Would you please retype, exactly, the lines of the listing below between the line with "Ex-assessor de Fauci" and the line with "[whatsapp] (1181, 1059)", inclusive?

START Provided records

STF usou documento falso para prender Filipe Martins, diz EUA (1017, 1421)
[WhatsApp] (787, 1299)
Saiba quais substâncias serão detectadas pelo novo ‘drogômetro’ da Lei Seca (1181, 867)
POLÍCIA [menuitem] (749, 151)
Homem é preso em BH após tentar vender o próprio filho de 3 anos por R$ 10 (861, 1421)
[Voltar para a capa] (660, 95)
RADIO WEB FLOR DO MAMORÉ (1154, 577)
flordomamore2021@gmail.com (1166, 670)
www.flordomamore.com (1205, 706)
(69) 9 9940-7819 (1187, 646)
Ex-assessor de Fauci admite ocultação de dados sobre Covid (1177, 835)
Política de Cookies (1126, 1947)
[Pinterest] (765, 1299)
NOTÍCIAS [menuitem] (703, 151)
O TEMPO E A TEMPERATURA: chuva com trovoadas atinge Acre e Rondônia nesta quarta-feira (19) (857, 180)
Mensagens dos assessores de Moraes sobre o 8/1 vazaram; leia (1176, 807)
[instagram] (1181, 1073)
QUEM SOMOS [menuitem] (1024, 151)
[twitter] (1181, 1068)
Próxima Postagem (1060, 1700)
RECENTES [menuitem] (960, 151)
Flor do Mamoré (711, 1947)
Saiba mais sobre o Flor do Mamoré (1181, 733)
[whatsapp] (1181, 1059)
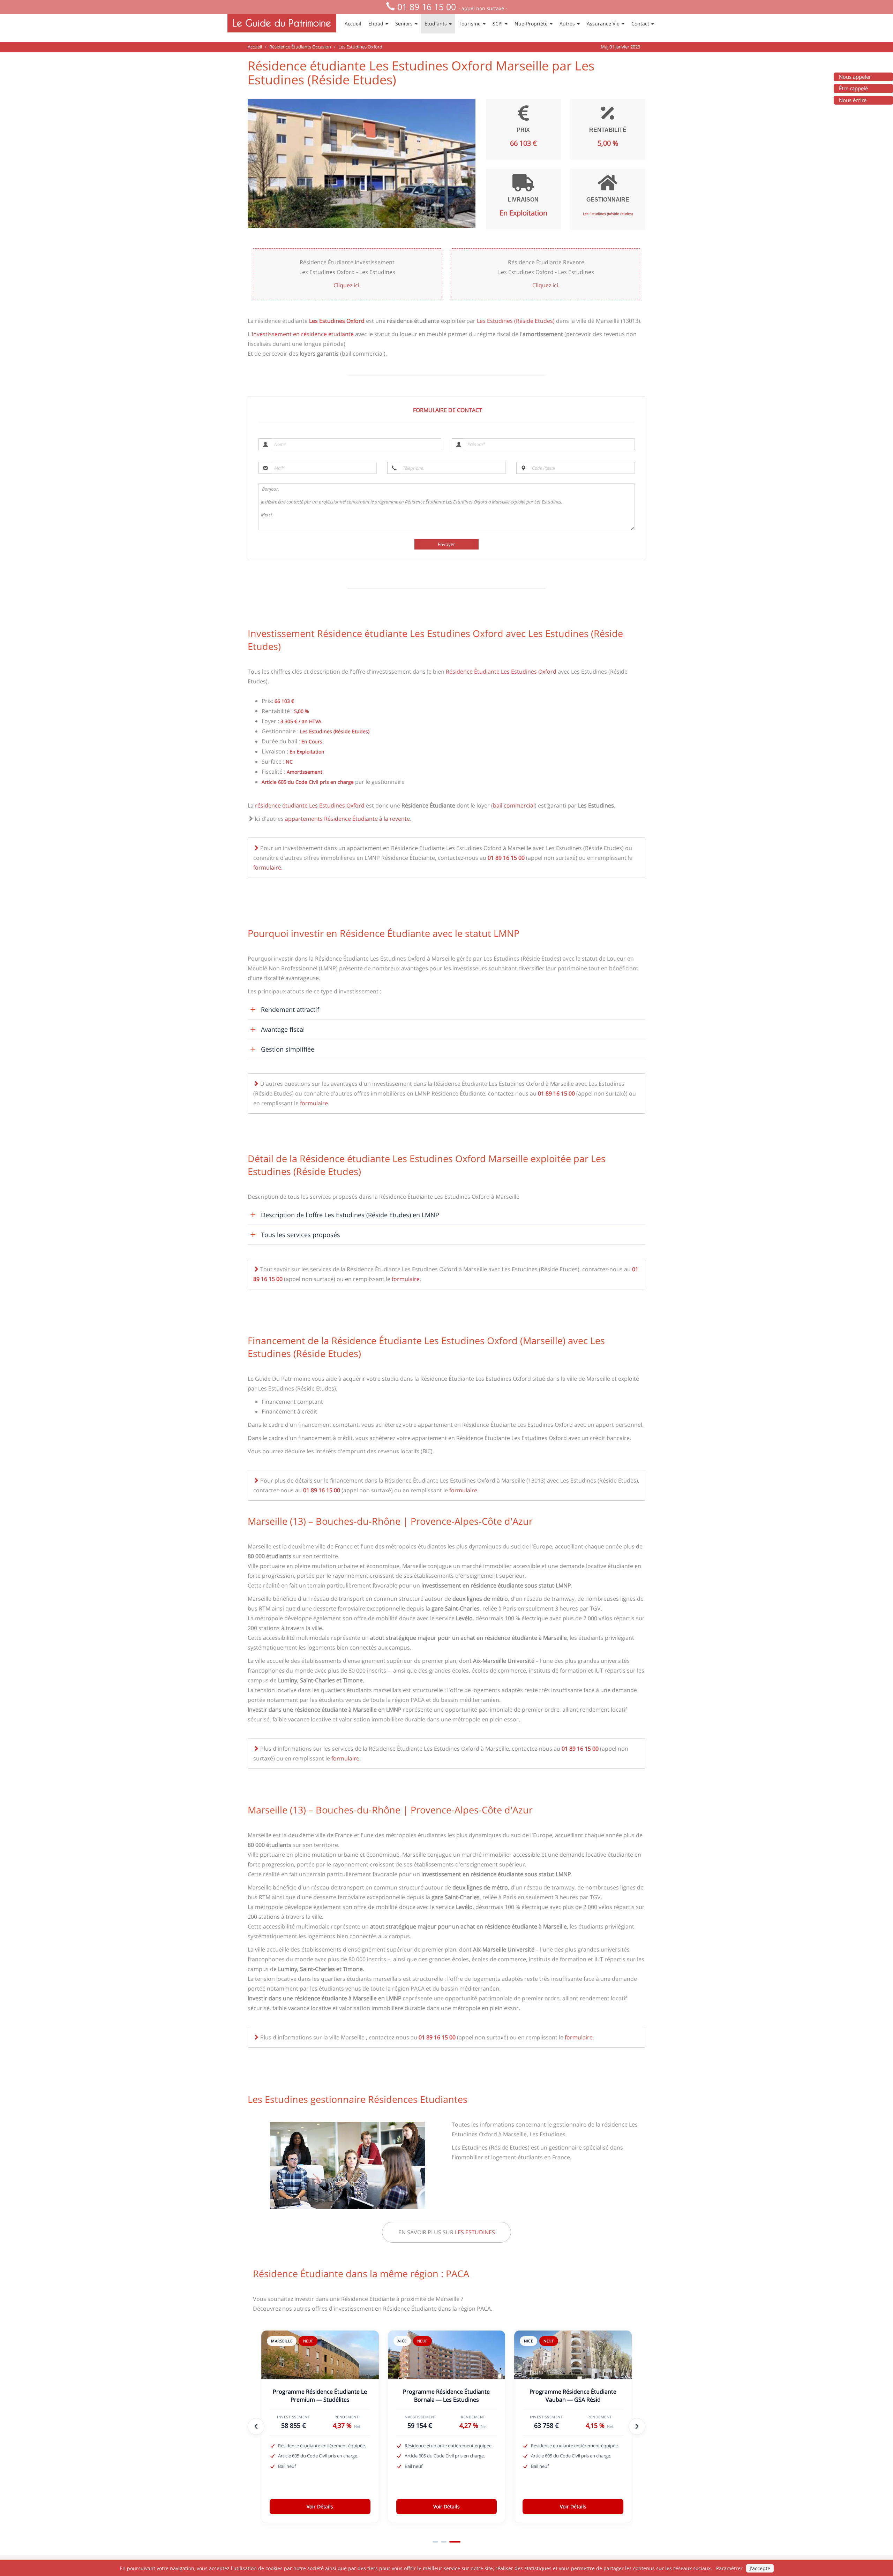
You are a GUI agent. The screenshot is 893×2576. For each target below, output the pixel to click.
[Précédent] (256, 2426)
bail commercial (514, 805)
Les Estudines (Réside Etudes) (516, 321)
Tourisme (470, 23)
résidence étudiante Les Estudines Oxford (310, 805)
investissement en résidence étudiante (303, 334)
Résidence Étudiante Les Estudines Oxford (501, 671)
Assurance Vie (604, 23)
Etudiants (436, 23)
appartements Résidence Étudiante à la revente (347, 819)
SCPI (498, 23)
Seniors (404, 23)
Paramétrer (729, 2568)
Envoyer (446, 544)
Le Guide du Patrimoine (282, 23)
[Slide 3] (457, 2542)
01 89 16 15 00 (426, 7)
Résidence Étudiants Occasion (300, 47)
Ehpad (376, 23)
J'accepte (760, 2568)
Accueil (353, 23)
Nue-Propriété (532, 23)
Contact (641, 23)
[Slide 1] (438, 2542)
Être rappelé (853, 88)
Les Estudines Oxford (337, 321)
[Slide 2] (449, 2542)
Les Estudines (475, 2232)
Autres (568, 23)
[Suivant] (637, 2426)
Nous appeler (855, 76)
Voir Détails (320, 2506)
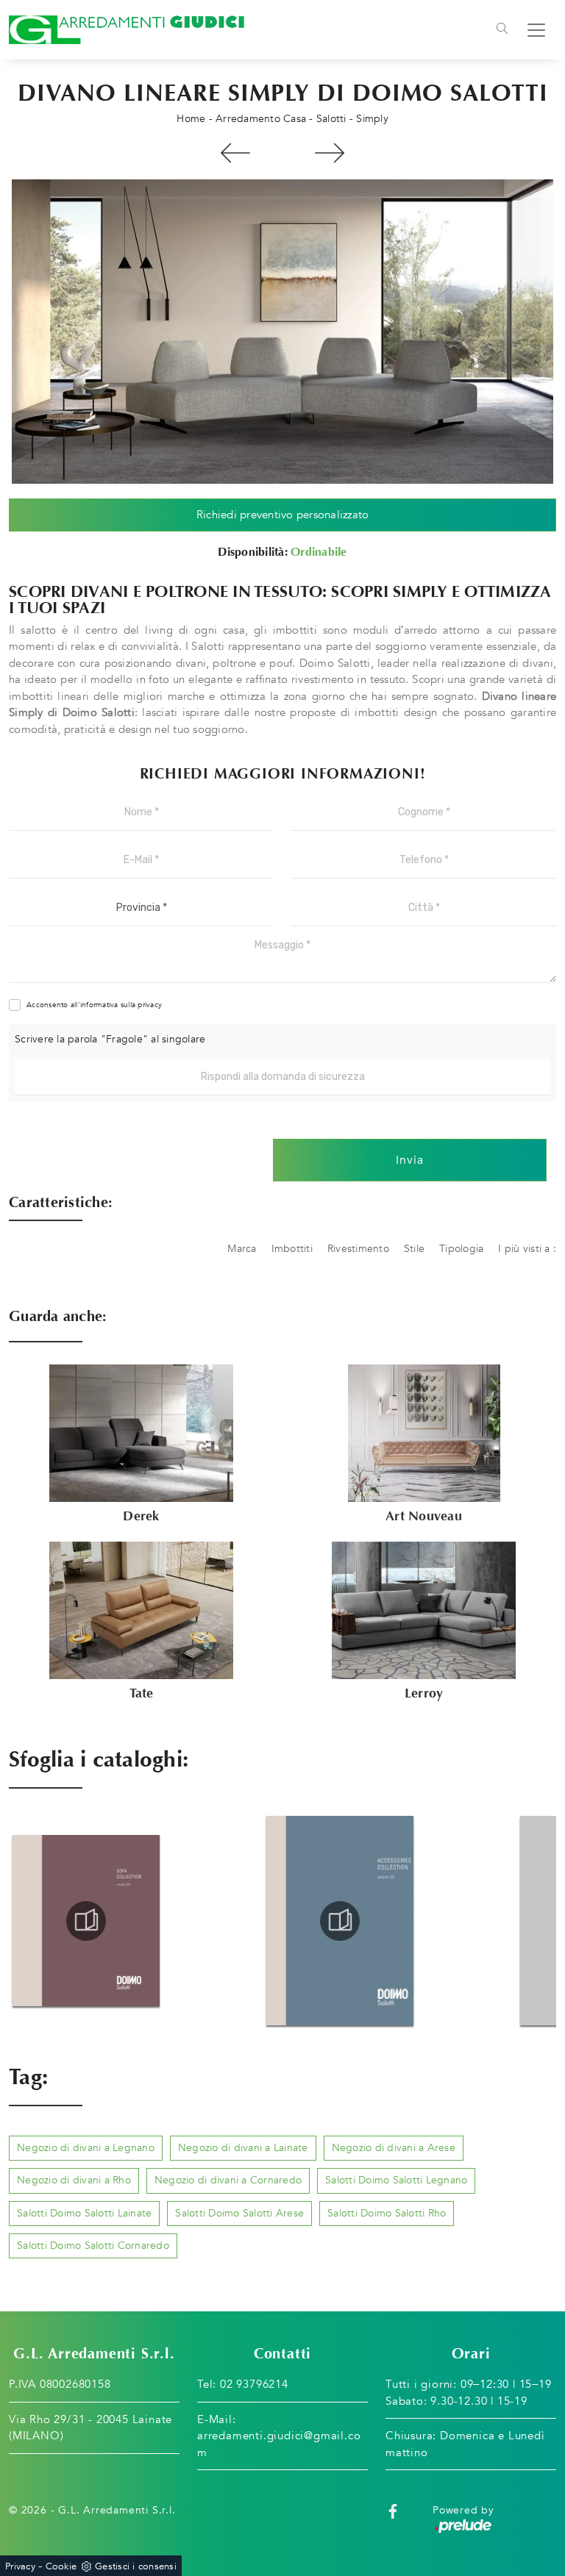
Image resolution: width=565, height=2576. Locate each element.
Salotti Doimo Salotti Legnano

END Provided records

_Your response_
Ex-assessor de Fauci admite ocultação de dados sobre Covid (1177, 835)
Política de Cookies (1126, 1947)
[Pinterest] (765, 1299)
NOTÍCIAS [menuitem] (703, 151)
O TEMPO E A TEMPERATURA: chuva com trovoadas atinge Acre e Rondônia nesta quarta-feira (19) (857, 180)
Mensagens dos assessores de Moraes sobre o 8/1 vazaram; leia (1176, 807)
[instagram] (1181, 1073)
QUEM SOMOS [menuitem] (1024, 151)
[twitter] (1181, 1068)
Próxima Postagem (1060, 1700)
RECENTES [menuitem] (960, 151)
Flor do Mamoré (711, 1947)
Saiba mais sobre o Flor do Mamoré (1181, 733)
[whatsapp] (1181, 1059)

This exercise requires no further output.